Records from a collection

━━━━━━━━━━

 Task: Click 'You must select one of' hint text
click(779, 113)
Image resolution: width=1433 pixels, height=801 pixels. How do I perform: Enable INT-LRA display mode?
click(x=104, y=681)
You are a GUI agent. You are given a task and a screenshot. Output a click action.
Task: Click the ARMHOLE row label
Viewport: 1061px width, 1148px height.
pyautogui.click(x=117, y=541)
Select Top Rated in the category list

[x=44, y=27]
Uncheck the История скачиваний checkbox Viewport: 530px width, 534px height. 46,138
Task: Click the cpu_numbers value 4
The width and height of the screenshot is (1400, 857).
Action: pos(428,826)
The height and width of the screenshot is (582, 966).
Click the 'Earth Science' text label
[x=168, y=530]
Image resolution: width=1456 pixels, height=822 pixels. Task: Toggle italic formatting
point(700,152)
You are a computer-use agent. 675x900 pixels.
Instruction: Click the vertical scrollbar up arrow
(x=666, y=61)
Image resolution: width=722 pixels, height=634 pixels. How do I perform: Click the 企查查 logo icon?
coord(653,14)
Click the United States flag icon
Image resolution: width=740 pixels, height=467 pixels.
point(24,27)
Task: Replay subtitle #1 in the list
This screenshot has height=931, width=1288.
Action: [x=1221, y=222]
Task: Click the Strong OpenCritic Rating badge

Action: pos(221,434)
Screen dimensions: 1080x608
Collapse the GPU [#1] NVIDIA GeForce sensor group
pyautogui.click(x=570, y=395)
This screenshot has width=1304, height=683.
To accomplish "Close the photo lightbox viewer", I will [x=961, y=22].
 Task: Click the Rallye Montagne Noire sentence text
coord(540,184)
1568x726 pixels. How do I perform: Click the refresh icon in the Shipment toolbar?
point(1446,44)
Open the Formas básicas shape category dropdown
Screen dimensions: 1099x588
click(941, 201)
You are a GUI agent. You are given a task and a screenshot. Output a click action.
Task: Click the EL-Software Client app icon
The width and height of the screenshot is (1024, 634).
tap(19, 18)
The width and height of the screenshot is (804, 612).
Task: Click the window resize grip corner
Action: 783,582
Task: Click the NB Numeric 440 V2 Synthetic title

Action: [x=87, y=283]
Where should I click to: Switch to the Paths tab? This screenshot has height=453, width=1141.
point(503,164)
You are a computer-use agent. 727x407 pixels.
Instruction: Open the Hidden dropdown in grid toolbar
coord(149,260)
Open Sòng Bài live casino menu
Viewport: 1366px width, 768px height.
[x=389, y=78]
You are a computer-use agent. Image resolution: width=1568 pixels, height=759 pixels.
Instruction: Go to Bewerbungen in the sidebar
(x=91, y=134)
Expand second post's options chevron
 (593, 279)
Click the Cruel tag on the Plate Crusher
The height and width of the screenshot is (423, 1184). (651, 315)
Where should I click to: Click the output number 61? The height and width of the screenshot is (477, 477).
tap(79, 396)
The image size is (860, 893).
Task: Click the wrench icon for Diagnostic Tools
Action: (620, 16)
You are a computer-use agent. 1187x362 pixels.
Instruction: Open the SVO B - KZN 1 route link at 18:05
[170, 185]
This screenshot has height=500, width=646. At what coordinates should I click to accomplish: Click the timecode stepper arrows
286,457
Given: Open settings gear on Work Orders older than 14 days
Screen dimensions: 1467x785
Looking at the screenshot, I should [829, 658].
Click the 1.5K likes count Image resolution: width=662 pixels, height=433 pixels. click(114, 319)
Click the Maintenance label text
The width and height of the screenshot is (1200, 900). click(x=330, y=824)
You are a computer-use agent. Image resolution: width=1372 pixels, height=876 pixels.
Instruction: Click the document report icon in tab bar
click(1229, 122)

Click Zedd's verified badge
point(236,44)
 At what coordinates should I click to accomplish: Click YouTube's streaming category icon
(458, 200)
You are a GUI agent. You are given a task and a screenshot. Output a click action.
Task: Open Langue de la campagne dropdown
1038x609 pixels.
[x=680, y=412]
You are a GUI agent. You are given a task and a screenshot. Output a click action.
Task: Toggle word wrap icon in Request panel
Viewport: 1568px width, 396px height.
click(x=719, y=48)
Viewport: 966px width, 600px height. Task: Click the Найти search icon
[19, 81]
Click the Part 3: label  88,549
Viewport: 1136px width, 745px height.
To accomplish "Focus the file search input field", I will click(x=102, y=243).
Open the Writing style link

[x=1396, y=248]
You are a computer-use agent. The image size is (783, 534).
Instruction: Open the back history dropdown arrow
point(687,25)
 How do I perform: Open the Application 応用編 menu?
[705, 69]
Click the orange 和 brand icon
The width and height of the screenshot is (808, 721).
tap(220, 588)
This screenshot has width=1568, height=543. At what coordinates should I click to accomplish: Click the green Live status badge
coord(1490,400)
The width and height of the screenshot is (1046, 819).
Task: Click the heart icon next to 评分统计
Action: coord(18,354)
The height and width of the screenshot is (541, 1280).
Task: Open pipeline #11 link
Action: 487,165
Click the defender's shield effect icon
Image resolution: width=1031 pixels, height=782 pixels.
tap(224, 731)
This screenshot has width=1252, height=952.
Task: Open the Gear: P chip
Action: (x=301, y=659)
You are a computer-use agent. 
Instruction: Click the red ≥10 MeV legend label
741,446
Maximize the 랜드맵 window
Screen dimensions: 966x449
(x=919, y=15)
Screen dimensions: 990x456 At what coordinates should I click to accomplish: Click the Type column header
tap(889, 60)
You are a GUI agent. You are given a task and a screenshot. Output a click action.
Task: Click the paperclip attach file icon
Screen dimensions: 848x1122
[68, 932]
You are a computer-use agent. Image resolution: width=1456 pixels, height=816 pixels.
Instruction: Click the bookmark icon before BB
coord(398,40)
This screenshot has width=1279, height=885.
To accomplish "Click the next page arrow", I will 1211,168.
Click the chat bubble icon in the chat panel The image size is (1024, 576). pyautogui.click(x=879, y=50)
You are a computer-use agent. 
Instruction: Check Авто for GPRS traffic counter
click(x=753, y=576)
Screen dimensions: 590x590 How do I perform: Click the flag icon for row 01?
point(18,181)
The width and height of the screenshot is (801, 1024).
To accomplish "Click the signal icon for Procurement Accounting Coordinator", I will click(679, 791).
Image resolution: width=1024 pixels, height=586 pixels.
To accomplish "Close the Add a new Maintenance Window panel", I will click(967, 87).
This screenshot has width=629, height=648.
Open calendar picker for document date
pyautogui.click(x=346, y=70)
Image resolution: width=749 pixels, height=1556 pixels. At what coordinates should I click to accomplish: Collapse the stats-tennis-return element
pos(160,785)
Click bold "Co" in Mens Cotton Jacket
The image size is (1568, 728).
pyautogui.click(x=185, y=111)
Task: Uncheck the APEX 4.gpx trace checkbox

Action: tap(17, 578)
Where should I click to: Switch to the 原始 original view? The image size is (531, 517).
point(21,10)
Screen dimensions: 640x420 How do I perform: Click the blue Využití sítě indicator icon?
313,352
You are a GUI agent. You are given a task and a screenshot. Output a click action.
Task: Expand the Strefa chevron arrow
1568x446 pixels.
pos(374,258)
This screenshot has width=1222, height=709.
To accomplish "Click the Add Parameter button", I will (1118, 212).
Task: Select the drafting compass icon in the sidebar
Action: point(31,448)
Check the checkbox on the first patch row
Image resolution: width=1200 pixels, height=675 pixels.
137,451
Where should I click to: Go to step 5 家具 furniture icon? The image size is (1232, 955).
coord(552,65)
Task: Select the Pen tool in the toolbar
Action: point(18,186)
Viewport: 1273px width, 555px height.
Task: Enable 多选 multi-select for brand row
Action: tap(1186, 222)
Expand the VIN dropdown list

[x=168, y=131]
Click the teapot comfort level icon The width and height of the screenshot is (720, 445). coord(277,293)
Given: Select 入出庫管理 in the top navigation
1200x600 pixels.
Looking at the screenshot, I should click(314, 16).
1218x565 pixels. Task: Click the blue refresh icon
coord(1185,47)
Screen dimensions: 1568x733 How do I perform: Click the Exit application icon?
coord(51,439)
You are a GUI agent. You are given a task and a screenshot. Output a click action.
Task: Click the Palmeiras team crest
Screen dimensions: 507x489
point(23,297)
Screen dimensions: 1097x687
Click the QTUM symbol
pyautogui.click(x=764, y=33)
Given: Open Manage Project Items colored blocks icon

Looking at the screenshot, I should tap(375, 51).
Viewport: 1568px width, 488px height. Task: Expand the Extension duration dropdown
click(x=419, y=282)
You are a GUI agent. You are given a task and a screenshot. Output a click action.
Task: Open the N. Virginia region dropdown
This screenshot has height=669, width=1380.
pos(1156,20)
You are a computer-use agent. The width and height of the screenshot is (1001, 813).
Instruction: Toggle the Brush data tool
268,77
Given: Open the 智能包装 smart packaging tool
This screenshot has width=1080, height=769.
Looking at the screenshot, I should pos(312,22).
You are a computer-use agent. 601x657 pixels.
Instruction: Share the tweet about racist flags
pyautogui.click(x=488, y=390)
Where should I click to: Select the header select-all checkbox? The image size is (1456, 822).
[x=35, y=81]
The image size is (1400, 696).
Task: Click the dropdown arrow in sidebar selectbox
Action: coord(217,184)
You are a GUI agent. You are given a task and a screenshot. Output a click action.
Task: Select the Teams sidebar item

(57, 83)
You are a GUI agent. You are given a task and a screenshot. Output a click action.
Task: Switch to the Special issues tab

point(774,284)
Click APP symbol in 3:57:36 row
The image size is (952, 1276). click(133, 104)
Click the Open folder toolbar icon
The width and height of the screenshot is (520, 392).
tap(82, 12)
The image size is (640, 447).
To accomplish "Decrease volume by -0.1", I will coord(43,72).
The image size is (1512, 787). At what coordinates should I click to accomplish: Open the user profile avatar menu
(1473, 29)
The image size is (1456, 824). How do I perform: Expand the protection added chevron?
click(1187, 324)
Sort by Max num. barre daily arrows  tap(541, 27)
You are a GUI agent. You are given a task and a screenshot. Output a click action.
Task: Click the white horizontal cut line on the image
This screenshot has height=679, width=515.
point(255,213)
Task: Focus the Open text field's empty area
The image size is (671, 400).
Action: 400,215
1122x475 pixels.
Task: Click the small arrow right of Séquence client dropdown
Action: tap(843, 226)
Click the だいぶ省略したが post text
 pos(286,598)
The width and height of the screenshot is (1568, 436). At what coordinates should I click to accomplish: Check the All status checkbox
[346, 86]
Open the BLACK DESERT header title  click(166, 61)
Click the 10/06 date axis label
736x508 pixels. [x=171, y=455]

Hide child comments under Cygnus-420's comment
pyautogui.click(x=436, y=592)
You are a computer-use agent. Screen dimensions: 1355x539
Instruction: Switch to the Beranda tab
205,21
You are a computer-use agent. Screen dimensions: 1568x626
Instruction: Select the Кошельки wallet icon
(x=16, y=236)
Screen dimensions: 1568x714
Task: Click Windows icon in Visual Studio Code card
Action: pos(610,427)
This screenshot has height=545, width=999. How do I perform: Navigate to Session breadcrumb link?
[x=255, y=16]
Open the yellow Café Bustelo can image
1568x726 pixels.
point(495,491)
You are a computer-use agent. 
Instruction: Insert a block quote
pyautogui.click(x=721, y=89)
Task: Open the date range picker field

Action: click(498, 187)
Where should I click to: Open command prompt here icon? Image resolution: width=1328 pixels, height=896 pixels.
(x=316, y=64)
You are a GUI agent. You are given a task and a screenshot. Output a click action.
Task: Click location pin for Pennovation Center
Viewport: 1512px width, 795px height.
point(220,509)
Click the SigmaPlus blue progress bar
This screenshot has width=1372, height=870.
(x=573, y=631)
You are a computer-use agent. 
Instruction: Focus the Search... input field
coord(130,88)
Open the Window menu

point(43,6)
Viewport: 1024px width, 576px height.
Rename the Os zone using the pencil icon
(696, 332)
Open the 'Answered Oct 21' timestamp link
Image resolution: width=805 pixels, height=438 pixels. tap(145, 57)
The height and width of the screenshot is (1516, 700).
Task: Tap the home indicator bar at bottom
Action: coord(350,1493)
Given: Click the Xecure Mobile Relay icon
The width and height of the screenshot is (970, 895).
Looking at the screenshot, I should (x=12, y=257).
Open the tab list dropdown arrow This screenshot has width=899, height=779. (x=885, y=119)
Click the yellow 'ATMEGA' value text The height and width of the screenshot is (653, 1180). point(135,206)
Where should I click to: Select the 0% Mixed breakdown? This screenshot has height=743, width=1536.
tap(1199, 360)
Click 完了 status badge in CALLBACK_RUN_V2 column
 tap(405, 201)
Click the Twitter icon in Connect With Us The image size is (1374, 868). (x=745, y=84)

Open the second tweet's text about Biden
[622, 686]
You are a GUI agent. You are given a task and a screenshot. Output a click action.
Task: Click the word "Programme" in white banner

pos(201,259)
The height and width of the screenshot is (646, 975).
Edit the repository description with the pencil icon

━━━━━━━━━━

#### [EXERCISE OBJECTIVE]
Repeat the data above starting at the line with "This screenshot has width=1372, height=870." and ending at its last line, exactly, with no other lines.

#### [ANSWER SECTION]
This screenshot has width=1372, height=870.
(x=573, y=631)
You are a computer-use agent. 
Instruction: Focus the Search... input field
coord(130,88)
Open the Window menu

point(43,6)
Viewport: 1024px width, 576px height.
Rename the Os zone using the pencil icon
(696, 332)
Open the 'Answered Oct 21' timestamp link
Image resolution: width=805 pixels, height=438 pixels. tap(145, 57)
The height and width of the screenshot is (1516, 700).
Task: Tap the home indicator bar at bottom
Action: coord(350,1493)
Given: Click the Xecure Mobile Relay icon
The width and height of the screenshot is (970, 895).
Looking at the screenshot, I should (x=12, y=257).
Open the tab list dropdown arrow This screenshot has width=899, height=779. (x=885, y=119)
Click the yellow 'ATMEGA' value text The height and width of the screenshot is (653, 1180). point(135,206)
Where should I click to: Select the 0% Mixed breakdown? This screenshot has height=743, width=1536.
tap(1199, 360)
Click 完了 status badge in CALLBACK_RUN_V2 column
 tap(405, 201)
Click the Twitter icon in Connect With Us The image size is (1374, 868). (x=745, y=84)

Open the second tweet's text about Biden
[622, 686]
You are a GUI agent. You are given a task and a screenshot. Output a click action.
Task: Click the word "Programme" in white banner

pos(201,259)
The height and width of the screenshot is (646, 975).
Edit the repository description with the pencil icon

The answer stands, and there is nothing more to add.